● **Required task 1**
Say whether each statement below agrees with the text on opportunistic maintenance, answering yes or no and quoting the deciding words of the text: (a) Structural dependence between two components can run in one direction only. (b) Replacing an automotive gearbox usually requires no disassembly of the engine. (c) Usual financial gains with optimized parameters fall in the range of 5–20%.

● **Source text**
::::

The benefits to be expected to depend on the system parameters, but usual financial gains are in the range of 5–20% with optimized parameters. They most often can be computed in advance given the reliability and cost parameters.
Should the system be modified, the optimized parameters can be recomputed with relative ease, given the new cost and reliability parameter, and thus remain flexible in front of the evolution of market and labor costs.
Structural and stochastic dependence are good opportunities
Opportunistic maintenance may also be indicated in case of structural dependence. Two components are structurally dependent when they are connected in such a way that maintenance action on one component necessitates the disassembly of the other. Note that this dependence may be one-way, i.e., maintaining one component necessitates the disassembly of the other, but not the other way around. An example of one-way structural dependence would be the replacement of an automotive gearbox, which necessitates in most cases to disassemble the engine to access the gearbox, but maintenance actions on the engine most often will not require disassembly of the gearbox.
In the case of structural dependence, opportunistic maintenance is particularly well indicated , given that an important part of the costs are shared. In the example of the gearbox disassembly, heavy maintenance on the engine could be considered, given the gained accessibility and the fact that it is already disassembled anyways.
Stochastic dependence is defined by the influence of the state of one piece of equipment on the failure time distribution of the other, e.g., the vibration of a machine shaft may induce an accelerated degradation of the bearings. If a stochastic dependence is identified, it will also provide insight to the well-advised maintenance manager. An apparent degradation on one subcomponent may strongly hint for the interest of opportunistic maintenance on the other one.

::::

● **Records to use**
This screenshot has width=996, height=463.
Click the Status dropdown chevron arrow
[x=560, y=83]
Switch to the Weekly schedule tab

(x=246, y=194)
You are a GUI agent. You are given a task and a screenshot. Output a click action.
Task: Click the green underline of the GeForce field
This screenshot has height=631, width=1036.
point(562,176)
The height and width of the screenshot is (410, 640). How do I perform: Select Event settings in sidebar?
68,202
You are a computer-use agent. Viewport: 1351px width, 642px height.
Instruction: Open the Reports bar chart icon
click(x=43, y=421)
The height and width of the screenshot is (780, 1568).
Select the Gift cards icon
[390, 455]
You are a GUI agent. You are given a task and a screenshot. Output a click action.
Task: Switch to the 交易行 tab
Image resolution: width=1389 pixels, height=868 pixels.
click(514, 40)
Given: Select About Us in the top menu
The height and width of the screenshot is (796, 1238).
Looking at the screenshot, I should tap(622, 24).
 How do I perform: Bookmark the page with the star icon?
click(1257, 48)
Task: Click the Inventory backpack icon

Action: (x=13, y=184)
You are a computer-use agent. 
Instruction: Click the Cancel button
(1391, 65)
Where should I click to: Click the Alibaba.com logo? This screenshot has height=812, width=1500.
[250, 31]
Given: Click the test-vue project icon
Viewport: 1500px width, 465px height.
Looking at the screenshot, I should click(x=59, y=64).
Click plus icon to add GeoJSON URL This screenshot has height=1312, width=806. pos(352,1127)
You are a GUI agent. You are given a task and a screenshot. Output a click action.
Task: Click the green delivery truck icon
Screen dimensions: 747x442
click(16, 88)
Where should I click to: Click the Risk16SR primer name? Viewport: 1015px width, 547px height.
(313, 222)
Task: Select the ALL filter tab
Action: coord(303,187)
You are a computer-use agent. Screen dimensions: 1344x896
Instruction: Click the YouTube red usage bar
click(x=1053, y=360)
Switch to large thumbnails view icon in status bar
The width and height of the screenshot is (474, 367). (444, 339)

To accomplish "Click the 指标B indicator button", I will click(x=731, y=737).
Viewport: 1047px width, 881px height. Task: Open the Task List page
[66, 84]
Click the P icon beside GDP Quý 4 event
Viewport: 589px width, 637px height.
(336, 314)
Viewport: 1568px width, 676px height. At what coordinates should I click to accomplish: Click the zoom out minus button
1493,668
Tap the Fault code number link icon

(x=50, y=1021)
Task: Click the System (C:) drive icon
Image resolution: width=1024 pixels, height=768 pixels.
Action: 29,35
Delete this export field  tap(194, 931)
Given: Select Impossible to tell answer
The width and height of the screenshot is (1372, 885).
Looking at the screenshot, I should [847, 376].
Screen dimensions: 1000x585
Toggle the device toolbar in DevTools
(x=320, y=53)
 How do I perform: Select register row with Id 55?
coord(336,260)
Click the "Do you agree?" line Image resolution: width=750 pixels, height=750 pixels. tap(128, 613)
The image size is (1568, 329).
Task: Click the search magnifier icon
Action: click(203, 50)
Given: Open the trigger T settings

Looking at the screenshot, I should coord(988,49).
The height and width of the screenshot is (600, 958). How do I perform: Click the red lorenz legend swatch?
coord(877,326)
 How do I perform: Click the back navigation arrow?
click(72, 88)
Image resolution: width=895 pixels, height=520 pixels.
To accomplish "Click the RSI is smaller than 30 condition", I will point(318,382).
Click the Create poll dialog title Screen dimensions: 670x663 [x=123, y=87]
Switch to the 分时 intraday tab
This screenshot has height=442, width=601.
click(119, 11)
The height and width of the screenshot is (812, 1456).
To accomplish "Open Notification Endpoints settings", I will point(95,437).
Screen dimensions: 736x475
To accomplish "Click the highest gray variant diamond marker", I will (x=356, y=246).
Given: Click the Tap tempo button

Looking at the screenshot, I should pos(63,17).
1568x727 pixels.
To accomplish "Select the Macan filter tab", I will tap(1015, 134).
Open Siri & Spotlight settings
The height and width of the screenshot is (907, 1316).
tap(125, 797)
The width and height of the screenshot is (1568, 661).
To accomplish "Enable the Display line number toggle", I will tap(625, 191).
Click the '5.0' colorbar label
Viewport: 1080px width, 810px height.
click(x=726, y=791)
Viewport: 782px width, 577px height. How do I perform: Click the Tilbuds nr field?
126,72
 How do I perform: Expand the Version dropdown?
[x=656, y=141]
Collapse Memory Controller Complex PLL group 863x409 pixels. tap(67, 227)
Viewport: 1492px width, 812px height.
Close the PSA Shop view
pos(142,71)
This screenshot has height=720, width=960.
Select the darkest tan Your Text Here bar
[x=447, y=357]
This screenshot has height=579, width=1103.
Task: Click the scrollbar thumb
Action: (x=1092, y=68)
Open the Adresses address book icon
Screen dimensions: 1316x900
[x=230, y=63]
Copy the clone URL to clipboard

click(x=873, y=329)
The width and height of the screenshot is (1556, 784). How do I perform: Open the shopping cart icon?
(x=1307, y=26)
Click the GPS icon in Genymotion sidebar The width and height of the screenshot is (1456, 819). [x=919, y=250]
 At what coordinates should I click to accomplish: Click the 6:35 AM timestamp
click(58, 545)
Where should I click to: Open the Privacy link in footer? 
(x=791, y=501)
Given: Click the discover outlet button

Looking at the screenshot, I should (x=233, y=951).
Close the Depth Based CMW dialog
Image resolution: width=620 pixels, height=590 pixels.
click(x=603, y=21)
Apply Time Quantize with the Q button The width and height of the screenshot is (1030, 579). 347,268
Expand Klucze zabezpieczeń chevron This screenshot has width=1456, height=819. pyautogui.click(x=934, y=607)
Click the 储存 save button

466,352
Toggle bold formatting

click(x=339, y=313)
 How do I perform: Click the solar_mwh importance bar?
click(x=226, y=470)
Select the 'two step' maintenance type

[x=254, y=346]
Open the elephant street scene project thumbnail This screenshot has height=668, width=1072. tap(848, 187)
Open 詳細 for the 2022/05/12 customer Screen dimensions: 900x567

::::

● **Required task 2**
Please reproduce the records from the line with "The width and height of the screenshot is (1556, 784)." to the line with "click(x=339, y=313)", both included, with no other lines.

● **Result 1**
(a) Yes: "Note that this dependence may be one-way"
(b) No: "which necessitates in most cases to disassemble the engine to access the gearbox"
(c) Yes: "usual financial gains are in the range of 5–20% with optimized parameters"

● **Result 2**
The width and height of the screenshot is (1556, 784). How do I perform: Open the shopping cart icon?
(x=1307, y=26)
Click the GPS icon in Genymotion sidebar The width and height of the screenshot is (1456, 819). [x=919, y=250]
 At what coordinates should I click to accomplish: Click the 6:35 AM timestamp
click(58, 545)
Where should I click to: Open the Privacy link in footer? 
(x=791, y=501)
Given: Click the discover outlet button

Looking at the screenshot, I should (x=233, y=951).
Close the Depth Based CMW dialog
Image resolution: width=620 pixels, height=590 pixels.
click(x=603, y=21)
Apply Time Quantize with the Q button The width and height of the screenshot is (1030, 579). 347,268
Expand Klucze zabezpieczeń chevron This screenshot has width=1456, height=819. pyautogui.click(x=934, y=607)
Click the 储存 save button

466,352
Toggle bold formatting

click(x=339, y=313)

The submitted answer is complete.